Methods: : Triblock polymer was synthesized by ring opening polymerization by utilizing monomethoxypolyethylene glycol (MPEG) as an initiator. MPEG was dissolved in anhydrous toluene followed by distillation to remove residual moisture. Different ratios of MPEG and e-caprolactone, ranging from 1.0 to 4.0 were taken and stannous octoate was used as catalyst. Polymer was filtered and dried for 24 hr in vacuum at room temperature. MPEG-PCL diblock polymer was then coupled with hexamethylene disocynate and the mixture was stirred for 12 hr at 60⁰C. Polymer was purified by precipitation in a similar method used for diblock polymer and characterized by ¹H NMR and Gel Permeation Chromatography. Sol-Gel transition study was performed using test tube inversion method. Release study was performed at pH 7.4 and 37⁰C utilizing two model drugs used in the treatment of posterior segment diseases - one hydrophobic (prednisolone) and one hydrophilic (ganciclovir). Different concentrations of polycaprolactone were used as additive to optimize gelling as well as release behavior from the polymer.
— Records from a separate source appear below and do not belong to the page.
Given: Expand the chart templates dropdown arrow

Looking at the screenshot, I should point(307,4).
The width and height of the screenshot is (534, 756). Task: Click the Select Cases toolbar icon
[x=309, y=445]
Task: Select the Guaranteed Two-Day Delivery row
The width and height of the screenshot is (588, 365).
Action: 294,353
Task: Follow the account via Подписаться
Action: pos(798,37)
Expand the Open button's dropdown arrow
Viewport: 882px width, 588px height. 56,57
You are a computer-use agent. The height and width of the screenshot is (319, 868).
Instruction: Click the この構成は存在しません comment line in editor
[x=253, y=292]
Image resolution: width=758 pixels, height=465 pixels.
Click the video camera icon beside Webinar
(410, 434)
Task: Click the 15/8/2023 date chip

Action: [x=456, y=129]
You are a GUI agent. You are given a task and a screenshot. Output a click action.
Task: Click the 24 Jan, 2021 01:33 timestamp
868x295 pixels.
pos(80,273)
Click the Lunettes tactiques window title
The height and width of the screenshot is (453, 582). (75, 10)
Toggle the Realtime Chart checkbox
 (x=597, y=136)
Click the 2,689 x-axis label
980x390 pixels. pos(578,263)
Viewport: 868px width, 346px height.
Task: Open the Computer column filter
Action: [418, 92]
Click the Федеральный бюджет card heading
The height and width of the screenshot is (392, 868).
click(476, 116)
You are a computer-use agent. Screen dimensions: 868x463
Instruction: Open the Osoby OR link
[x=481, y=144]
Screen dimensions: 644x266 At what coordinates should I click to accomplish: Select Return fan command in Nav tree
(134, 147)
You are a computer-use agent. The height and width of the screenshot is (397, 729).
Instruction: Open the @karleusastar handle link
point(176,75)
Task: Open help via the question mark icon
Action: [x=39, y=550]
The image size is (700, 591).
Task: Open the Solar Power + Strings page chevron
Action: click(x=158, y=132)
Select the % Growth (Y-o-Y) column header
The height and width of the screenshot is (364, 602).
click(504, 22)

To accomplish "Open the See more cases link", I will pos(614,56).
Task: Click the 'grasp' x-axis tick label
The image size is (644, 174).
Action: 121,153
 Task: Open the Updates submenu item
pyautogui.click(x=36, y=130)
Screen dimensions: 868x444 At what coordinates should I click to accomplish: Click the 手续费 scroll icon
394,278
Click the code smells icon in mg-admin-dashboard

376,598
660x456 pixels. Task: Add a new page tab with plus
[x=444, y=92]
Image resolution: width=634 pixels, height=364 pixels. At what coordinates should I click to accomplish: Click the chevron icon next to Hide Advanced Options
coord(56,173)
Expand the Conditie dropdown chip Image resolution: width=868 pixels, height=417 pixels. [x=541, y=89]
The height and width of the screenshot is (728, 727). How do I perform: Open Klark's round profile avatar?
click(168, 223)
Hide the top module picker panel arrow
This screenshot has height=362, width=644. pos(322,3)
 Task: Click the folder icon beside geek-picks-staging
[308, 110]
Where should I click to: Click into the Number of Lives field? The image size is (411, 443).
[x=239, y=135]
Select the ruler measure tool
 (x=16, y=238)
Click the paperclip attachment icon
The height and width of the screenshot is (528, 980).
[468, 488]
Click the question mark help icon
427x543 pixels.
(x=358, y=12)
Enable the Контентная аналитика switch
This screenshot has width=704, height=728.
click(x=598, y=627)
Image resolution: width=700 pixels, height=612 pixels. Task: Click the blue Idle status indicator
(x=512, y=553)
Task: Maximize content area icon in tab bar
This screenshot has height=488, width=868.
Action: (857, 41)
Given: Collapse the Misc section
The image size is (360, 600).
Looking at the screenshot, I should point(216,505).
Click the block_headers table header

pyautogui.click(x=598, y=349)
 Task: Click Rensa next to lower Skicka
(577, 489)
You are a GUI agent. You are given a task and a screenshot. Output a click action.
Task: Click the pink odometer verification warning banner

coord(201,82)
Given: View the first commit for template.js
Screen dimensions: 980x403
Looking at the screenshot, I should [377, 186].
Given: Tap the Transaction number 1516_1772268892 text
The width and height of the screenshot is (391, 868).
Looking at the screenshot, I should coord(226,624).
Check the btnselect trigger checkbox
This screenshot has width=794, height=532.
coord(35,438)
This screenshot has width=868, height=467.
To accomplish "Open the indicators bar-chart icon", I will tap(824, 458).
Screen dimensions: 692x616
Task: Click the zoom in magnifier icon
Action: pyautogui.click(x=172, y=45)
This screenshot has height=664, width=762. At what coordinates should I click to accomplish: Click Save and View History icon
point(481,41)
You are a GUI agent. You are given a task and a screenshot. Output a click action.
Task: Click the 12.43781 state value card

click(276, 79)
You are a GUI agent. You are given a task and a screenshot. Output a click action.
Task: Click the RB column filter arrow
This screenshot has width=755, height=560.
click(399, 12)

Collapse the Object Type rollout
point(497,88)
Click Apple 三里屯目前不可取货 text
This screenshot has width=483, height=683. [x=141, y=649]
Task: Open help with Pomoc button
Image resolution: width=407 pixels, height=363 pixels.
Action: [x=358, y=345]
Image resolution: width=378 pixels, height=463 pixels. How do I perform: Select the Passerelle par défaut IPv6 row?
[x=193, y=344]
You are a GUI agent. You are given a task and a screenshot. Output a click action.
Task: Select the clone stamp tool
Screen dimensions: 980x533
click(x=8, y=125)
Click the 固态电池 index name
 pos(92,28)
Results: : Sol-gel transition study shows that 15 -20 wt % of polymer aqueous solution gels at 37⁰C depending upon the molecular weight ranging from 2000-5000 Da. Release study shows that release of drug depends upon the molecular weight and hydrophobic component of polymer. However release of hydrophobic drug from triblock polymer was sustained for three weeks but release of hydrophilic drug was over within one week period. Further addition of polycaprolactone as additive increased the gelling efficiency and enhances the sustained release profile of both model drugs.

Conclusions: : Addition of polycaprolactone, as additive in hydrogel based drug delivery will be a promising strategy in designing sustained drug delivery system for posterior segment of eye.